__DOCUMENT TEXT__
Copyright (c) 2020-2022 Antmicro
Kenning is a framework for creating deployment flows and runtimes for Deep Neural Network applications on various target hardware.
It aims towards providing modular execution blocks for:
model evaluation and performance reports,
model runtime on target device,
model input and output processing (i.e. fetching frames from camera and computing final predictions from model outputs).
that can be used seamlessly regardless of underlying frameworks for above-mentioned steps.
Kenning does not aim towards bringing yet another training or compilation framework for deep learning models - there are lots of mature and versatile frameworks that support certain models, training routines, optimization techniques, hardware platforms and other components crucial to the deployment flow. Still, there is no framework that would support all of the models or target hardware devices - especially the support matrix between compilation frameworks and target hardware is extremely sparse. This means that any change in the application, especially in hardware, may end up with a necessity to change the whole or significant part of the application flow.
Kenning addresses this issue by providing an unified API that focuses more on deployment tasks rather than their implementation - the developer decides which implementation for each task should be used, and Kenning allows to do it in a seamless way. This way switching to another target platform results in most cases in very small change in the code, instead of reimplementing large parts of the project. This way the Kenning can get the most out of the existing Deep Neural Network training and compilation frameworks.
For more details regarding the Kenning framework, Deep Neural Network deployment flow and its API check Kenning documentation.

__SET PROBLEM__
Write the next part of the Kenning framework overview, picking up after its final sentence.

__ITEMS__

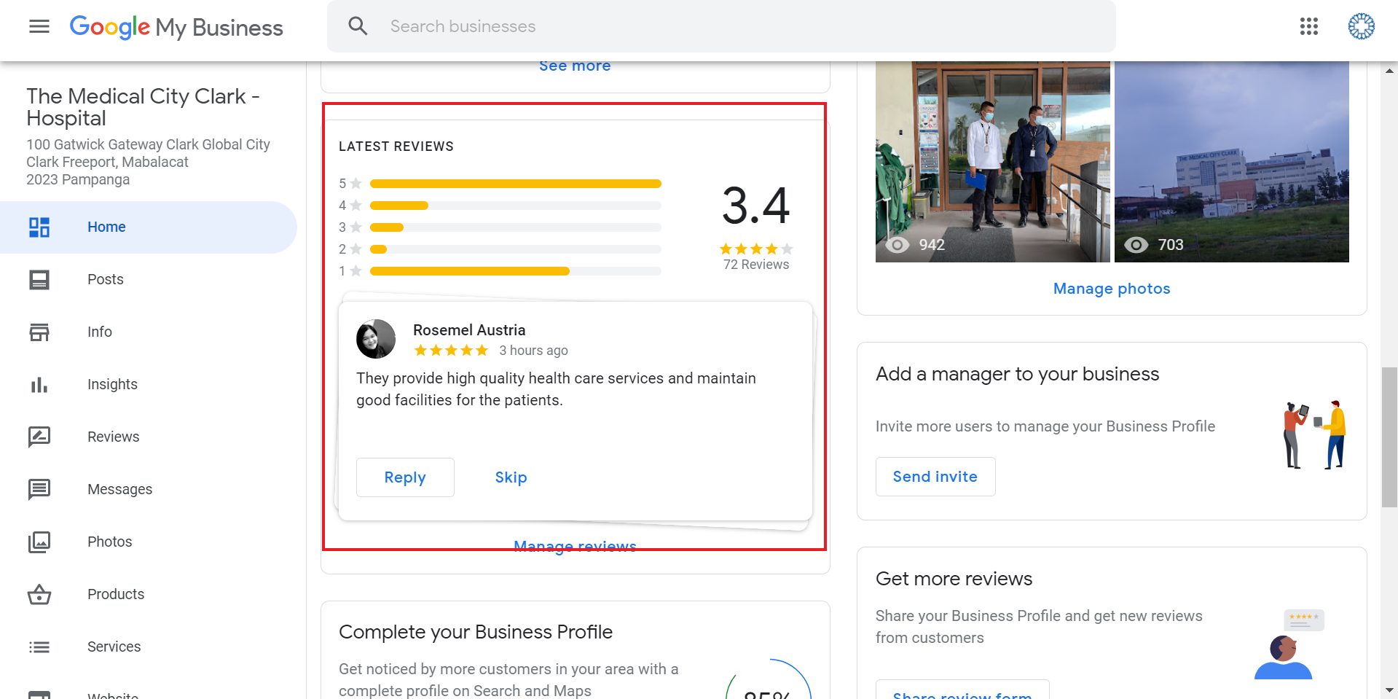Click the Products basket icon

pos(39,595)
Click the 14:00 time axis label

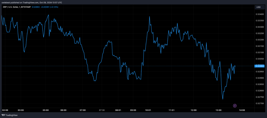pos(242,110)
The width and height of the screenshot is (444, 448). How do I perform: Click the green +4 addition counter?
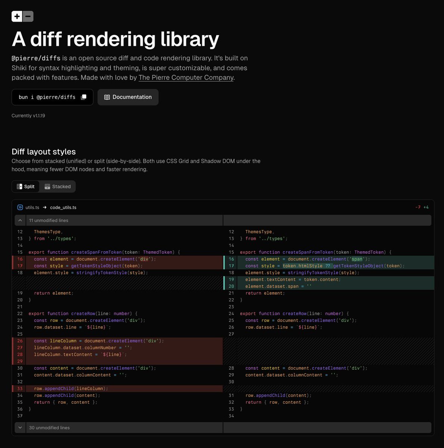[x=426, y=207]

__ANSWER FOR THE TASK__
Module installation with pip¶
To install Kenning with its basic dependencies with pip, run:
pip install -U git+https://github.com/antmicro/kenning.git
Since Kenning can support various frameworks, and not all of them are required for user’s use cases, the optional requirements are available as extra requirements. The groups of extra requirements are following:
tensorflow- modules for working with TensorFlow models (ONNX conversions, addons, and TensorFlow framework),
torch- modules for working with PyTorch models,
mxnet- modules for working with MXNet models,
nvidia_perf- modules for performance measurements for NVIDIA GPUs,
object_detection- modules for working with YOLOv3 object detection and Open Images Dataset V6 computer vision dataset.
To install the extra requirements, i.e.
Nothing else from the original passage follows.